[PROBLEM] Down to the last line, restate the listing below exactly.
GIVEN DATA below:
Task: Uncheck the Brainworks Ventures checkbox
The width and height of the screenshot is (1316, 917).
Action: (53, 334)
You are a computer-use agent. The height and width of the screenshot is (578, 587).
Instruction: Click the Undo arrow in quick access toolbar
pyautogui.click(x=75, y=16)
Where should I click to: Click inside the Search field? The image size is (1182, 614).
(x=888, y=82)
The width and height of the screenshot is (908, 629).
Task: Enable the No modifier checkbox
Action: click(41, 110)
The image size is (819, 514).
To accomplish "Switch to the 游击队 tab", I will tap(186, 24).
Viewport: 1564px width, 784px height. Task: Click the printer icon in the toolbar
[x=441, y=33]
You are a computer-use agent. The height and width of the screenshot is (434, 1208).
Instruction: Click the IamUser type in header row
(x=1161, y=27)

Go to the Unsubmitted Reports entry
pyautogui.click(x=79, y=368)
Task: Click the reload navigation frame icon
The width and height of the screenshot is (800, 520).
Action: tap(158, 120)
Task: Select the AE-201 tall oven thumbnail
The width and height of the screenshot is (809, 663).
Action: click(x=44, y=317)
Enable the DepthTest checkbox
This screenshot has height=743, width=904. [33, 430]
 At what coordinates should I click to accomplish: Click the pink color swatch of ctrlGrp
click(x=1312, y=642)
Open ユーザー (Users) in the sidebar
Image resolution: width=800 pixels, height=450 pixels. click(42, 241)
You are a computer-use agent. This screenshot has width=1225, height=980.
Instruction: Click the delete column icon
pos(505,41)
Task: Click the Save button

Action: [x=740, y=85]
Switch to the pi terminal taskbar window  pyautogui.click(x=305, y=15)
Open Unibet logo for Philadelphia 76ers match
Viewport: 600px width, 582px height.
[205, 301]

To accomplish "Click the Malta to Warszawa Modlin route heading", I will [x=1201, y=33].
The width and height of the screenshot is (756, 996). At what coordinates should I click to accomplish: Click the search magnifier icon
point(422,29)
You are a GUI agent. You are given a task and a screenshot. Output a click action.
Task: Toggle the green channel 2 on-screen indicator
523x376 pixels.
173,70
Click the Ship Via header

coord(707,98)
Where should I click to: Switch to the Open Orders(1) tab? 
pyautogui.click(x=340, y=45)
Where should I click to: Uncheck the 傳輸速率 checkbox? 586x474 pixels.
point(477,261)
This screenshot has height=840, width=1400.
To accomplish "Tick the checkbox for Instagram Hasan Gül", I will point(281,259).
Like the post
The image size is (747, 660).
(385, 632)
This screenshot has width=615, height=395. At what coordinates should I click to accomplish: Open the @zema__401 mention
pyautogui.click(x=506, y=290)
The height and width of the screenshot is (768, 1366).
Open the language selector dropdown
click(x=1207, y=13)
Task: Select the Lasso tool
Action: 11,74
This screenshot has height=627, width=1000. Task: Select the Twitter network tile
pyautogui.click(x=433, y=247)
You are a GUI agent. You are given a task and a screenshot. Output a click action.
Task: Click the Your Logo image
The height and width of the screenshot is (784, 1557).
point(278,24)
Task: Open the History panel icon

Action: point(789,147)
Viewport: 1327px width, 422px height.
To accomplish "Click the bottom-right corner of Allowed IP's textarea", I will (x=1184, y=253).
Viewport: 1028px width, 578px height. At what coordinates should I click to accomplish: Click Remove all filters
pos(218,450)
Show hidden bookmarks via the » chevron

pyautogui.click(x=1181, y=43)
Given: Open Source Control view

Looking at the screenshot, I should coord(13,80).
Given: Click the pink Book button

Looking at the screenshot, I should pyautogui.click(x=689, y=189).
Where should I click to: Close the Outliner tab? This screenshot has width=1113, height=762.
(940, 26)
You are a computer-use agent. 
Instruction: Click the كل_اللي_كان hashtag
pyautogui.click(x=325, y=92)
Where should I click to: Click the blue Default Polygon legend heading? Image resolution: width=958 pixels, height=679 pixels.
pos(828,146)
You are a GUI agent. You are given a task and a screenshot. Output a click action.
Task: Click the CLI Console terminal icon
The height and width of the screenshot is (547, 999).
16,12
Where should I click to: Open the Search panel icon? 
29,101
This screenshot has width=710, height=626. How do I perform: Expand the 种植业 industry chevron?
End of GIVEN DATA.
[OUTPUT FOR THIS EXERCISE]
Task: Uncheck the Brainworks Ventures checkbox
The width and height of the screenshot is (1316, 917).
Action: (53, 334)
You are a computer-use agent. The height and width of the screenshot is (578, 587).
Instruction: Click the Undo arrow in quick access toolbar
pyautogui.click(x=75, y=16)
Where should I click to: Click inside the Search field? The image size is (1182, 614).
(x=888, y=82)
The width and height of the screenshot is (908, 629).
Task: Enable the No modifier checkbox
Action: click(41, 110)
The image size is (819, 514).
To accomplish "Switch to the 游击队 tab", I will tap(186, 24).
Viewport: 1564px width, 784px height. Task: Click the printer icon in the toolbar
[x=441, y=33]
You are a computer-use agent. The height and width of the screenshot is (434, 1208).
Instruction: Click the IamUser type in header row
(x=1161, y=27)

Go to the Unsubmitted Reports entry
pyautogui.click(x=79, y=368)
Task: Click the reload navigation frame icon
The width and height of the screenshot is (800, 520).
Action: tap(158, 120)
Task: Select the AE-201 tall oven thumbnail
The width and height of the screenshot is (809, 663).
Action: click(x=44, y=317)
Enable the DepthTest checkbox
This screenshot has height=743, width=904. [33, 430]
 At what coordinates should I click to accomplish: Click the pink color swatch of ctrlGrp
click(x=1312, y=642)
Open ユーザー (Users) in the sidebar
Image resolution: width=800 pixels, height=450 pixels. click(42, 241)
You are a computer-use agent. This screenshot has width=1225, height=980.
Instruction: Click the delete column icon
pos(505,41)
Task: Click the Save button

Action: [x=740, y=85]
Switch to the pi terminal taskbar window  pyautogui.click(x=305, y=15)
Open Unibet logo for Philadelphia 76ers match
Viewport: 600px width, 582px height.
[205, 301]

To accomplish "Click the Malta to Warszawa Modlin route heading", I will [x=1201, y=33].
The width and height of the screenshot is (756, 996). At what coordinates should I click to accomplish: Click the search magnifier icon
point(422,29)
You are a GUI agent. You are given a task and a screenshot. Output a click action.
Task: Toggle the green channel 2 on-screen indicator
523x376 pixels.
173,70
Click the Ship Via header

coord(707,98)
Where should I click to: Switch to the Open Orders(1) tab? 
pyautogui.click(x=340, y=45)
Where should I click to: Uncheck the 傳輸速率 checkbox? 586x474 pixels.
point(477,261)
This screenshot has height=840, width=1400.
To accomplish "Tick the checkbox for Instagram Hasan Gül", I will point(281,259).
Like the post
The image size is (747, 660).
(385, 632)
This screenshot has width=615, height=395. At what coordinates should I click to accomplish: Open the @zema__401 mention
pyautogui.click(x=506, y=290)
The height and width of the screenshot is (768, 1366).
Open the language selector dropdown
click(x=1207, y=13)
Task: Select the Lasso tool
Action: 11,74
This screenshot has height=627, width=1000. Task: Select the Twitter network tile
pyautogui.click(x=433, y=247)
You are a GUI agent. You are given a task and a screenshot. Output a click action.
Task: Click the Your Logo image
The height and width of the screenshot is (784, 1557).
point(278,24)
Task: Open the History panel icon

Action: point(789,147)
Viewport: 1327px width, 422px height.
To accomplish "Click the bottom-right corner of Allowed IP's textarea", I will (x=1184, y=253).
Viewport: 1028px width, 578px height. At what coordinates should I click to accomplish: Click Remove all filters
pos(218,450)
Show hidden bookmarks via the » chevron

pyautogui.click(x=1181, y=43)
Given: Open Source Control view

Looking at the screenshot, I should coord(13,80).
Given: Click the pink Book button

Looking at the screenshot, I should pyautogui.click(x=689, y=189).
Where should I click to: Close the Outliner tab? This screenshot has width=1113, height=762.
(940, 26)
You are a computer-use agent. 
Instruction: Click the كل_اللي_كان hashtag
pyautogui.click(x=325, y=92)
Where should I click to: Click the blue Default Polygon legend heading? Image resolution: width=958 pixels, height=679 pixels.
pos(828,146)
You are a GUI agent. You are given a task and a screenshot. Output a click action.
Task: Click the CLI Console terminal icon
The height and width of the screenshot is (547, 999).
16,12
Where should I click to: Open the Search panel icon? 
29,101
This screenshot has width=710, height=626. How do I perform: Expand the 种植业 industry chevron?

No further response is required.